Orphée et les animaux, Hans Leu le Jeune, 1519. Photo: Musée d’art de Bâle

Chanteur mythique capable d’émouvoir non seulement les animaux mais également les plantes et les pierres en chantant et en jouant de la lyre, Orphée était un personnage tout aussi apprécié sur les bords de la Limmat. Parmi les œuvres les plus connues le célébrant figure la toile Orphée et les animaux (1519) de Hans Leu le Jeune, qui observe la nature avec un réalisme remarquable et dépeint des paysages merveilleux aux accents préromantiques. Ce tableau compte parmi les représentations artistiques les plus belles consacrées au sujet et fait partie des rares œuvres du peintre à avoir survécu à la Réforme.

Orphée sur le vitrail héraldique de Jos et Barbara Murrer-Schön, vers 1580. Photo: Musée national suisse

Le dramaturge et artiste éclectique Christoph Murer (1558–1614) s’empare lui aussi du thème pour réaliser un vitrail héraldique pour ses parents Jos Murer et Barbara Schön. À l’époque, Orphée symbolisait l’inspiration poétique par excellence. La place en vue qui lui est réservée sur le vitrail souligne son importance centrale pour la dynastie d’artistes zurichois la plus importante de son temps.

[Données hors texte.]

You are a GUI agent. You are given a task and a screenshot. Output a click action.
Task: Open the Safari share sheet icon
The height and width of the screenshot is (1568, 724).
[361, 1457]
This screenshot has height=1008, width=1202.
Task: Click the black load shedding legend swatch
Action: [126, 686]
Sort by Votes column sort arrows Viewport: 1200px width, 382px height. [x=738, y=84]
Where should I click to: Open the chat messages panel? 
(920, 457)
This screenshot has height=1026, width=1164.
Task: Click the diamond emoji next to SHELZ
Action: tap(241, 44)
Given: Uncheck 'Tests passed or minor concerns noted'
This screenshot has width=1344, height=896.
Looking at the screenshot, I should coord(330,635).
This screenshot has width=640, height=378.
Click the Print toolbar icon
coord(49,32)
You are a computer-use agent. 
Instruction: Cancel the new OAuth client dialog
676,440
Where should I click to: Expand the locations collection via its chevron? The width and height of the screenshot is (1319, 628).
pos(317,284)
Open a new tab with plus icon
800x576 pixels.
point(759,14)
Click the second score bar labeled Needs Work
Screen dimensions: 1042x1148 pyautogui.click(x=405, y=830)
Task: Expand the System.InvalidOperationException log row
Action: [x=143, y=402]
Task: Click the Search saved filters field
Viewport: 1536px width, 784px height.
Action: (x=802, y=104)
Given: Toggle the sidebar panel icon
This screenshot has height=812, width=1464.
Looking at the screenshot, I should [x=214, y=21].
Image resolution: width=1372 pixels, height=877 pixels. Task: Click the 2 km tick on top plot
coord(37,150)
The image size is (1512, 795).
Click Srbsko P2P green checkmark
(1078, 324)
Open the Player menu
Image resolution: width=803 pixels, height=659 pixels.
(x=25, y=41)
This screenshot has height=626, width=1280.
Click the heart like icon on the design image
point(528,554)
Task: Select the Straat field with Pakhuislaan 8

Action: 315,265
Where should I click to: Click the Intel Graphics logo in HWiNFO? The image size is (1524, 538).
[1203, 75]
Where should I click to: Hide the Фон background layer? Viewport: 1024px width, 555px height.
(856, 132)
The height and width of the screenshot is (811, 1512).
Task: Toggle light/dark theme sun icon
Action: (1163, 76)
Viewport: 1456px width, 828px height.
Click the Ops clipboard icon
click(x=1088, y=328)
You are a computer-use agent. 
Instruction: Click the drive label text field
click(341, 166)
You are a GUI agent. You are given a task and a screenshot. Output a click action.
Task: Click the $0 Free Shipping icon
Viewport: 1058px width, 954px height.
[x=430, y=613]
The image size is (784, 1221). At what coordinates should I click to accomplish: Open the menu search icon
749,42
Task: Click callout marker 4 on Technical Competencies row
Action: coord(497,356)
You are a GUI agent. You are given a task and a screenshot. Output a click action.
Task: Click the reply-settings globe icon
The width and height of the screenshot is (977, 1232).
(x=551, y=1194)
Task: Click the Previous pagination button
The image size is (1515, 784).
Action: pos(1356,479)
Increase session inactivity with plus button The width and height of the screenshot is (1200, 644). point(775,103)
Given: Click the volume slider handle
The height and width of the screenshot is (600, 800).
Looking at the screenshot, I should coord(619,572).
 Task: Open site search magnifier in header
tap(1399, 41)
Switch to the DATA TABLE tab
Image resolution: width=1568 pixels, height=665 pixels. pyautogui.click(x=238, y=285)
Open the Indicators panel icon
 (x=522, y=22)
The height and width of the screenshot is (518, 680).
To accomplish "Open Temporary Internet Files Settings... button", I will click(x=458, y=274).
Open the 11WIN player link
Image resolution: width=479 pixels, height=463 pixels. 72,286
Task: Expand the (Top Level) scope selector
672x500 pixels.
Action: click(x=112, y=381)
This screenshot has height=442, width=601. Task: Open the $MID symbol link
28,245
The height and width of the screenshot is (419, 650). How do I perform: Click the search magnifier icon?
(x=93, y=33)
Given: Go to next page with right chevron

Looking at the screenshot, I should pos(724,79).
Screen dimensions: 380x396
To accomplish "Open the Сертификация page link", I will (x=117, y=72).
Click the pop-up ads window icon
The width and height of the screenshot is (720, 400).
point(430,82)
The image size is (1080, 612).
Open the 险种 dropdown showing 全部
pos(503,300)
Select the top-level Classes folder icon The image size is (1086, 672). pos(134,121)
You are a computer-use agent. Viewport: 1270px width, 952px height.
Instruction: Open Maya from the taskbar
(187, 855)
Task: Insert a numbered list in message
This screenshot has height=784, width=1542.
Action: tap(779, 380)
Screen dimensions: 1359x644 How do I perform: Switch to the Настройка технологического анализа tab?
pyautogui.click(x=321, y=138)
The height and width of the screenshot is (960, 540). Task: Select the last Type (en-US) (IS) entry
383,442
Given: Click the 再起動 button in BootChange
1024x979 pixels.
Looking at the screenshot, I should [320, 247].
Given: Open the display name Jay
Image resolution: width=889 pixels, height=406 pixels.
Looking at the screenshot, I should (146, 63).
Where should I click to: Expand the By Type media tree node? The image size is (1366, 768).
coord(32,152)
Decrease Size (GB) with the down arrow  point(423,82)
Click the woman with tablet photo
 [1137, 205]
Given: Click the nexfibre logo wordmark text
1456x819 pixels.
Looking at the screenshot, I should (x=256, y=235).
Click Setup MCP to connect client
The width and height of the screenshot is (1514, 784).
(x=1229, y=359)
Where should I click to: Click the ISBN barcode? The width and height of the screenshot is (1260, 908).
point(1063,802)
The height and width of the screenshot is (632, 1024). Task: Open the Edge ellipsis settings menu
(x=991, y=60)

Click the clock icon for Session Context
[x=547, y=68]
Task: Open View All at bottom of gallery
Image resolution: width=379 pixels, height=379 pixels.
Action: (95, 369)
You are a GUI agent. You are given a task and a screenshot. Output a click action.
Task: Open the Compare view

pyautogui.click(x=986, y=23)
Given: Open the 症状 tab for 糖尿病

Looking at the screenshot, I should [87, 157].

Feuille de Nouvel An de la société ab dem Musiksaal avec Orphée et les animaux, Zurich 1698. Les Neujahrsstücke se composent d’une gravure sur cuivre avec un texte édifiant ou moralisateur. Dans le cas de la société ab dem Musiksaal, il s’agit d’un poème religieux. Photos: Musée national suisse

Remarque: Imprimée dans l’officine de Froschauer, l’ouvrage de zoologie en cinq volumes du savant universel et génie de la Renaissance Conrad Gessner, un Zurichois, contient de nombreux dessins d’animaux réalisés d’après nature. Paru à peu près à la même époque que le tableau de Hans Leu le Jeune, l’esquisse de vitrail de Jost Ammann et le blason de Christoph Murer, il marque les débuts de la zoologie moderne. Cela ne doit en rien au hasard car au XVIe siècle, l’animal est un sujet important pour la recherche et pour l’art à Zurich.

Felix Graf
Conservateur de la collection Estampes et gravures du Musée national suisse jusqu’à son départ en retraite à mi-2017, puis journaliste indépendant.